Source text:

Commission on Presidential Debates Cancels Oct. 15 Debate
The Commission on Presidential Debates on Friday canceled the October 15th debate between President Donald Trump and former Vice President Joe Biden, according to the Wall Street Journal.
The development comes hours after the commission alleged that a hacker was behind debate moderator and longtime C-SPAN journalist Steve Scully’s tweet asking fired White House aide and outspoken Biden supporter Anthony Scaramucci, “Should I respond to Trump?”
In a statement, C-SPAN said the commission would launch an investigation the tweet that has since been deleted.
“Commission on Presidential Debates has stated publicly that the tweet was not sent by Scully himself and is investigating with the help of authorities,” the statement reads. “When additional information is available, we will release it.”
On Thursday, President Donald Trump pulled out of the debate after the commission unilaterally switched next week’s in-person debate to a virtual debate, citing health concerns stemming from the president’s coronavirus diagnosis. However, White House physician Dr. Conley has said that he anticipates President Trump can return to public engagements Saturday.
“I am not going to waste my time on a virtual debate,” the president told Fox Business Network’s Mornings with Maria. “That is not what debating is all about. You sit behind a are computer and do a debate. That’s ridiculous. And then they cut you off when every they want.
Later Thursday, President Donald Trump’s re-election proposed postponing the second presidential debate instead of holding a virtual event.
“We agree that this should happen on October 22, and accordingly, the third debate should then be shifted back one week to October 29,” the Trump campaign told reporters.
The proposal was later denied by the commission.
The final debate is scheduled to take place on October 22nd.

Record excerpts:
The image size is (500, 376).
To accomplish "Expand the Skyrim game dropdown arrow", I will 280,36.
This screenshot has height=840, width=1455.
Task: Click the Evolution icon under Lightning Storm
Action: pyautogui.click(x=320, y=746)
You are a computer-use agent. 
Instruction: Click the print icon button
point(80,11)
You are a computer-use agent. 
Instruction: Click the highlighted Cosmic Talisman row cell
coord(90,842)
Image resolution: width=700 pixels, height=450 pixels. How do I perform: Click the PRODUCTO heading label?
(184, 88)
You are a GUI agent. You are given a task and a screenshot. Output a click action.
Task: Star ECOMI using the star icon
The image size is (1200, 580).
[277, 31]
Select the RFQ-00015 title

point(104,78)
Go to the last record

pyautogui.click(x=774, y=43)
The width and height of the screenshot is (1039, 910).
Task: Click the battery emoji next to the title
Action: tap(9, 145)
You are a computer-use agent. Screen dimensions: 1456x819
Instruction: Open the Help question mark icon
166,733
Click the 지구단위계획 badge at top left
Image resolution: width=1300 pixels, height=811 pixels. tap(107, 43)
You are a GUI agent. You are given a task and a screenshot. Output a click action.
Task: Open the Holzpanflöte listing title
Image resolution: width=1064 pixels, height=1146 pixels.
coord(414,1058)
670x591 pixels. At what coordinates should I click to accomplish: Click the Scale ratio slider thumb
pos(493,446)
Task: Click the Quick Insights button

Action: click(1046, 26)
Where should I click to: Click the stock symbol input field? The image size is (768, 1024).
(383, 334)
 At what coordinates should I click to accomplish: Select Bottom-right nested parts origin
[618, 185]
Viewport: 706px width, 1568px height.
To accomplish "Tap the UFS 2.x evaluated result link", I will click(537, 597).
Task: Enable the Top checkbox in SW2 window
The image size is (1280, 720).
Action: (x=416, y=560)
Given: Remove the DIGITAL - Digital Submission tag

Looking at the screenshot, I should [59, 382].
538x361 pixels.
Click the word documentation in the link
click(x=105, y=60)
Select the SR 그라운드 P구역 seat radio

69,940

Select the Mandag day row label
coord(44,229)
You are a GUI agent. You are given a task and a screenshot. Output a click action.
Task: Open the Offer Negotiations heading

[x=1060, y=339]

Task objective:
Copy out the debate article in full, word for word from its headline to its final sentence. The lines can be set aside; nothing here depends on them.

Solution:
Commission on Presidential Debates Cancels Oct. 15 Debate
The Commission on Presidential Debates on Friday canceled the October 15th debate between President Donald Trump and former Vice President Joe Biden, according to the Wall Street Journal.
The development comes hours after the commission alleged that a hacker was behind debate moderator and longtime C-SPAN journalist Steve Scully’s tweet asking fired White House aide and outspoken Biden supporter Anthony Scaramucci, “Should I respond to Trump?”
In a statement, C-SPAN said the commission would launch an investigation the tweet that has since been deleted.
“Commission on Presidential Debates has stated publicly that the tweet was not sent by Scully himself and is investigating with the help of authorities,” the statement reads. “When additional information is available, we will release it.”
On Thursday, President Donald Trump pulled out of the debate after the commission unilaterally switched next week’s in-person debate to a virtual debate, citing health concerns stemming from the president’s coronavirus diagnosis. However, White House physician Dr. Conley has said that he anticipates President Trump can return to public engagements Saturday.
“I am not going to waste my time on a virtual debate,” the president told Fox Business Network’s Mornings with Maria. “That is not what debating is all about. You sit behind a are computer and do a debate. That’s ridiculous. And then they cut you off when every they want.
Later Thursday, President Donald Trump’s re-election proposed postponing the second presidential debate instead of holding a virtual event.
“We agree that this should happen on October 22, and accordingly, the third debate should then be shifted back one week to October 29,” the Trump campaign told reporters.
The proposal was later denied by the commission.
The final debate is scheduled to take place on October 22nd.